The setquota command can extend a quota grace period by a certain number
of seconds. The extension is provided as a number of seconds relative
to right now. However, if the system clock increments the seconds count
after this test assigns $now but before setquota gets called, the test
will fail because $get and $set will be off by that 1 second.

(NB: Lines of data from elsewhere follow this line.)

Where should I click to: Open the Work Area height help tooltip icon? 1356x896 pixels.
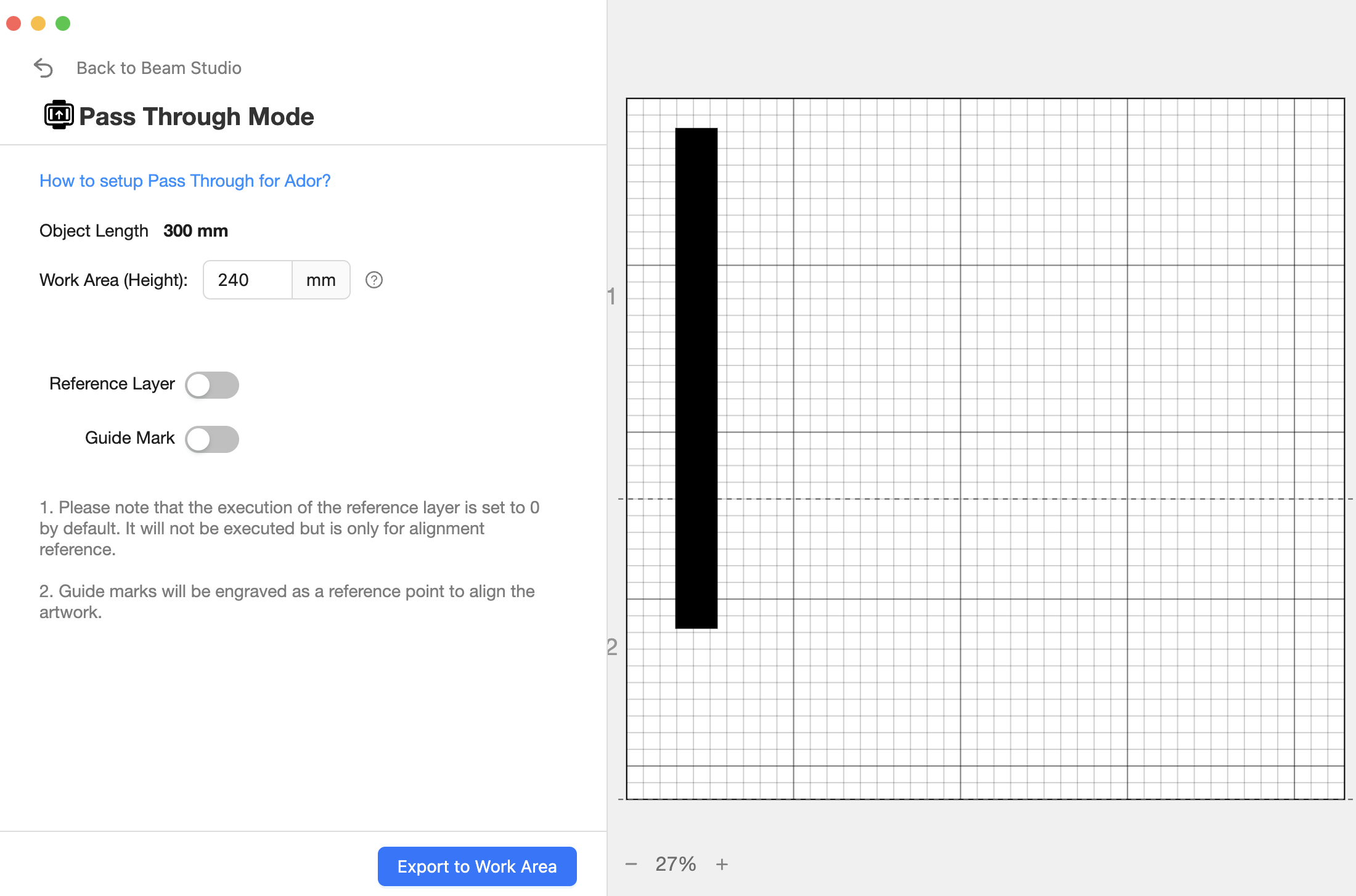(374, 280)
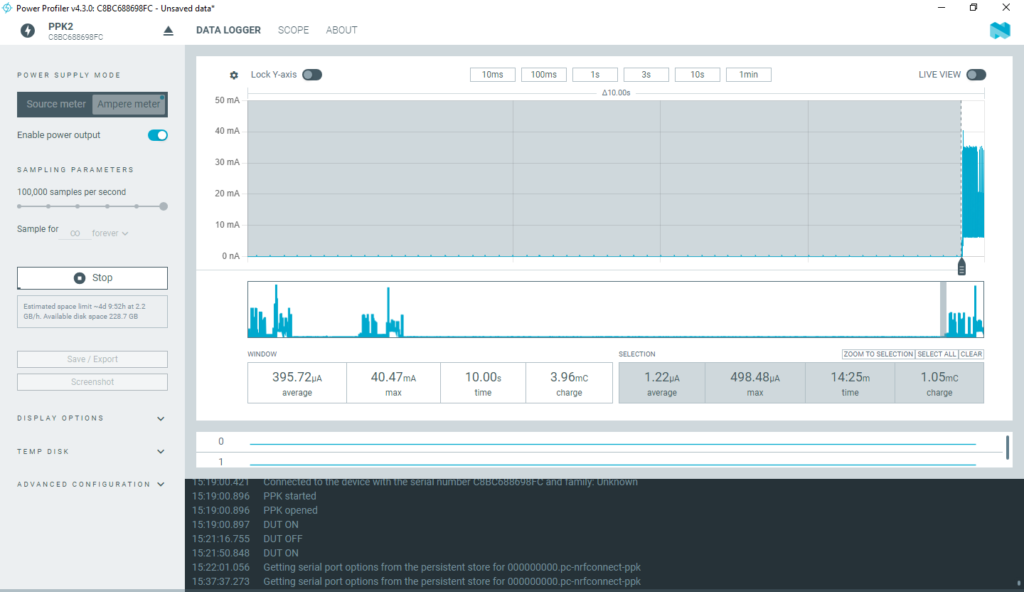Click the Nordic Semiconductor logo
Screen dimensions: 1024x592
pos(999,30)
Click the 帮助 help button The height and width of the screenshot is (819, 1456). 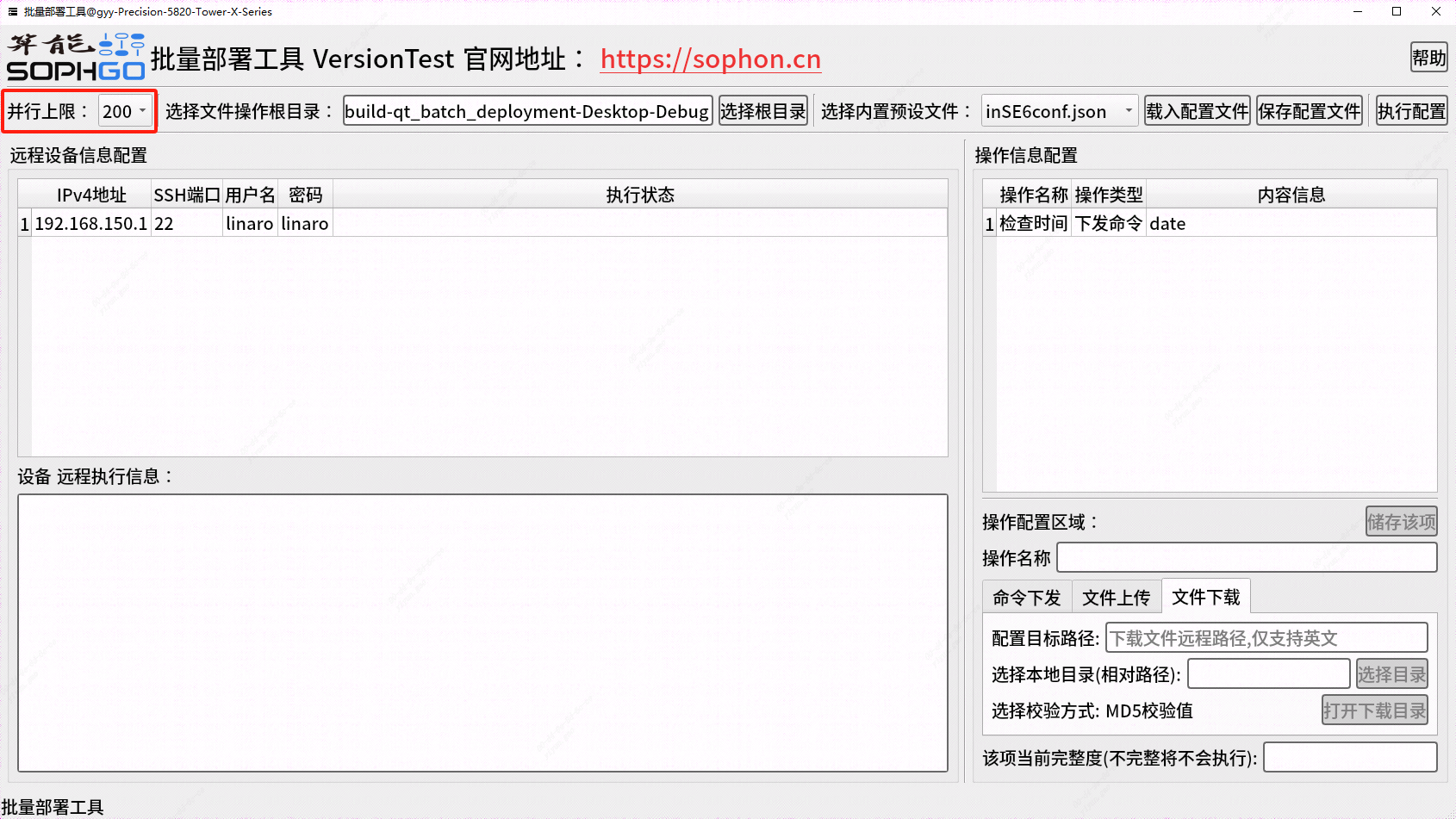1428,58
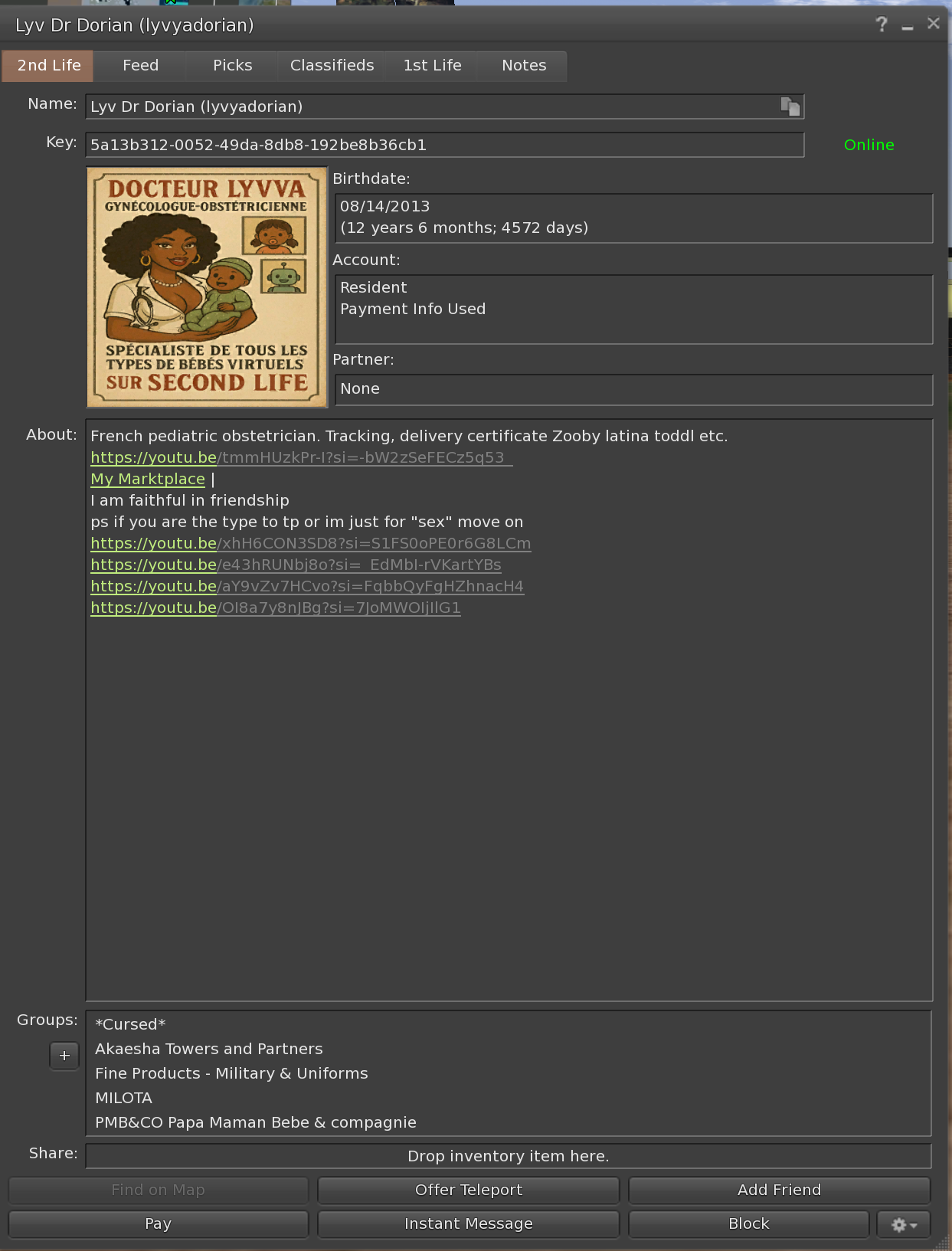Image resolution: width=952 pixels, height=1251 pixels.
Task: Click the Instant Message button
Action: click(468, 1224)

Allow for
that.
Signed-off-by: Darrick J. Wong <darrick.wong@oracle.com>
Reviewed-by: Christoph Hellwig <hch@lst.de>
Reviewed-by: Zorro Lang <zlang@redhat.com>
Signed-off-by: Eryu Guan <guaneryu@gmail.com>
setquota -T -u $qa_user 0 100 $SCRATCH_MNT 2>&1 | grep -v "^setquota"
get=`repquota -up $SCRATCH_MNT | grep "^$qa_user" | awk '{print $NF}'`
-if [ "$get" != "$set" ]; then
+# Either the new expiry must match; or be one second after the set time, to
+# deal with the seconds counter incrementing.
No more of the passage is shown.